Which error handler do you want to use during development?
  [1] Whoops
  [n] None of the above

What was your selection? I’m guessing that it might have been n. Now, why is this important? It’s important, because if you chose n, and used a templating engine, then TemplatedErrorHandler, would have been used as PHP’s default exception handler.

As a result, no exceptions will be written in your logs. Sure, you’ll see that a 500 error has occurred somewhere in your application. But, the only information you’ll have is the following — not so very helpful — error message:

This is awkward.

We encountered a 500 error.

At this point, as most of us likely would, we’d then go and have a look at the log files, expecting to see a stack trace or at least some basic kind of information about what caused the error.

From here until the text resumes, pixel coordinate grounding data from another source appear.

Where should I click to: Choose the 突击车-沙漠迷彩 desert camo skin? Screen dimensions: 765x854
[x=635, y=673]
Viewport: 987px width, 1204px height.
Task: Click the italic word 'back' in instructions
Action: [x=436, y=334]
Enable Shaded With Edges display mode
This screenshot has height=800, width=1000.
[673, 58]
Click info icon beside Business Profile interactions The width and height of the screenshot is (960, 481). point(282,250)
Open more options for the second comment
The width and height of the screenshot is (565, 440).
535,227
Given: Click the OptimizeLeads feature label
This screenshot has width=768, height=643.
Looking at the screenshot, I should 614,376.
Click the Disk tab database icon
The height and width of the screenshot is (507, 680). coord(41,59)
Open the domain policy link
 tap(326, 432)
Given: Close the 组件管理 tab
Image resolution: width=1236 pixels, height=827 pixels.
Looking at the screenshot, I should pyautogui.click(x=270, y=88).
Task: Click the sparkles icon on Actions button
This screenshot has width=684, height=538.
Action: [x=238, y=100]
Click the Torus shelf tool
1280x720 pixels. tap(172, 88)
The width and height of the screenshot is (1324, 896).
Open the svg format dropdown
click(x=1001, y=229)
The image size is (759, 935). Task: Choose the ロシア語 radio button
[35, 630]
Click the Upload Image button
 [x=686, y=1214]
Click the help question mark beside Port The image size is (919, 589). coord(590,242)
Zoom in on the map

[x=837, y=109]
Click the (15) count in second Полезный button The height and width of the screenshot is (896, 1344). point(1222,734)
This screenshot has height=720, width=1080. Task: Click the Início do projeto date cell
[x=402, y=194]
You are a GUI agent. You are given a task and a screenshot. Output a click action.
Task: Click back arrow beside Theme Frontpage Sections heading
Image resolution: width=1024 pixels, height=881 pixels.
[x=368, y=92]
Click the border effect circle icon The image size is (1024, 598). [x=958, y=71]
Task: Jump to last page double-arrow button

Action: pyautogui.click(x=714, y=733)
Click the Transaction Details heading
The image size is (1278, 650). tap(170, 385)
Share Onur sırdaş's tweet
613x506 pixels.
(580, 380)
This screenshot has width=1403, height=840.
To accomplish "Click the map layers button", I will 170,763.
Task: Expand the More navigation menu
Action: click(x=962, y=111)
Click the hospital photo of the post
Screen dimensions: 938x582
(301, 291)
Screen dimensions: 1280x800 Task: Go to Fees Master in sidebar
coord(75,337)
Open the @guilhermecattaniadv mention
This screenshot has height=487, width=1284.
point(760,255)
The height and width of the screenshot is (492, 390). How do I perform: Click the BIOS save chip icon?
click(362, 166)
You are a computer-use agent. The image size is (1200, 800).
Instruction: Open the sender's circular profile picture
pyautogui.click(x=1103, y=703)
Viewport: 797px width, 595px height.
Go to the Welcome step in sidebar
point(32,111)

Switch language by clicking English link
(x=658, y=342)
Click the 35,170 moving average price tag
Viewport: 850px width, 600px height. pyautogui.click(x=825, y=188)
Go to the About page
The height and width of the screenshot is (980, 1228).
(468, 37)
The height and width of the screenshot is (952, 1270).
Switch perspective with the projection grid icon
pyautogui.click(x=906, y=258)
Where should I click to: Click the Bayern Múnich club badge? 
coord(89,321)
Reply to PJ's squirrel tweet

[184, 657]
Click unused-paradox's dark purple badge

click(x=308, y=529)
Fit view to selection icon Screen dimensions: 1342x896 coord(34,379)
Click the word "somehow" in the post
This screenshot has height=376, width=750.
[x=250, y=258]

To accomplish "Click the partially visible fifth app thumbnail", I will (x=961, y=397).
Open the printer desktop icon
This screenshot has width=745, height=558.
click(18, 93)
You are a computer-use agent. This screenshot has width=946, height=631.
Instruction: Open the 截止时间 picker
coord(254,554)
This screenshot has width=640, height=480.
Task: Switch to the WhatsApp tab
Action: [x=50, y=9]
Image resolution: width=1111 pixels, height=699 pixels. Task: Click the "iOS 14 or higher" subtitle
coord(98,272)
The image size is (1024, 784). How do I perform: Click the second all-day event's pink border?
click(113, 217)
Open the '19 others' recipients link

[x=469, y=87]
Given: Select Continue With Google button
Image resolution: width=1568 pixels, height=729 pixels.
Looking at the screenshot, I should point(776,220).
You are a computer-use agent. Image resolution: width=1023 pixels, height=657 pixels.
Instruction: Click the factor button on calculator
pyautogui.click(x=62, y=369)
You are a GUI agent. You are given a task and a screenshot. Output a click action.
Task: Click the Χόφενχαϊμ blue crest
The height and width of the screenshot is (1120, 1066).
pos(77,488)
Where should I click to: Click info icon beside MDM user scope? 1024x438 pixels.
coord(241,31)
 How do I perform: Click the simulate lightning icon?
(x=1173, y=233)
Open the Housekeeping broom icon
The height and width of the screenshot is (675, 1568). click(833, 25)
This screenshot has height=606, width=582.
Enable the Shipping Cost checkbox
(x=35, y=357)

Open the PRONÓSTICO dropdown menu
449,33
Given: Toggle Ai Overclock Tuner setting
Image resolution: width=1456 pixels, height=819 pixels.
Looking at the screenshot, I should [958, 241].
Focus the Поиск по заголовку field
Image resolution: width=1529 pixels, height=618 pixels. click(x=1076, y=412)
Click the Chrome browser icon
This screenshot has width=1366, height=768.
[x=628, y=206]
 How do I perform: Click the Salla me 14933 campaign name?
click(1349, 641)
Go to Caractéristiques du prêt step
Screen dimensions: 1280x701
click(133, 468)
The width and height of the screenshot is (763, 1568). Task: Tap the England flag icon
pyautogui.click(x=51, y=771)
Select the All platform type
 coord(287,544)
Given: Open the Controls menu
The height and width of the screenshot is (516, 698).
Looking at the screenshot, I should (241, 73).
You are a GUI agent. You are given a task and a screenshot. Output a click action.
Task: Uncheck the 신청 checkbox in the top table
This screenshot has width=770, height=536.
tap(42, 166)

Sadly, you won’t find a thing. There’ll be no information there. No matter how often you re-request the URI, the logs will contain no more detailed information than they’ve already shown you.

At this point, you might start blaming your environment. But, if you check your PHP settings, you may very well see that all logging is enabled.

You’ll likely also see that it’s configured to be either written out to the log file you were tailing, or to a service, which you were watching. If so, I’d not blame you for scratching your head and wondering why you do not see any exception information.

If you’ve found yourself in this situation, then the first thing I suggest you do is to stop doubting your SysAdmin and DevOps skills. Stop also questioning the setup of your environment. Perhaps it was something as simple as not enabling Whoops.

Instead, check if you have config/autoload/errorhandler.local.php available. If not, then create it, and add in the following configuration:

use Whoops\Handler\PrettyPageHandler;
use Zend\Expressive\Container\WhoopsErrorHandlerFactory;

return [
    'dependencies' => [
        'invokables' => [
            'Zend\Expressive\Whoops' => Whoops\Run::class,
            'Zend\Expressive\WhoopsPageHandler' => PrettyPageHandler::class,
        ],
        'factories' => [
            'Zend\Expressive\FinalHandler' => WhoopsErrorHandlerFactory::class,
        ],
    ],

    'whoops' => [
        'json_exceptions' => [
            'display'    => true,
            'show_trace' => true,
            'ajax_only'  => true,
        ],
    ],
];

By using the .local.php file suffix, this will ensure that error handling only will be enabled in development, and not in any production environment.

That is unless you’ve accidentally updated the default .gitignore configuration, which excludes files with this prefix from being stored under version control.

With the new configuration added, reload your application and see if you now start to see more detailed error information, such as in the screenshot below, displayed in all its glory by the excellent Whoops error handler:

“the whoops error handler”

Why Such a Setup?

This might seem like a bit of an illogical thing to do. But, think about it from the flip side. Would you want all kinds of information accidentally leaking out in production?

Would you want information about the internals of your application being made known to people who don’t have the most honorable of intentions? I’d think not. However, I hear that a compromise is almost ready.

Zend Framework project team lead, Matthew Weier O’Phinney, has been working on a revised solution for error handling, which you can read about in a recent commit of his.

This new approach, which is a prototype for error handling in the next version of Zend Expressive, provide a much more robust, more flexible approach handling errors when developing with expressive.

This looks like a very exciting development indeed. So stay tuned to the Zend Expressive repository for further updates (or consider getting in and contributing).

In Conclusion

So, if you’ve found yourself in the same situation as I was, having little rants about how difficult it is to enable logging in Docker, step back and look at your Zend Expressive error handling configuration. Perhaps that’s where the problem lies.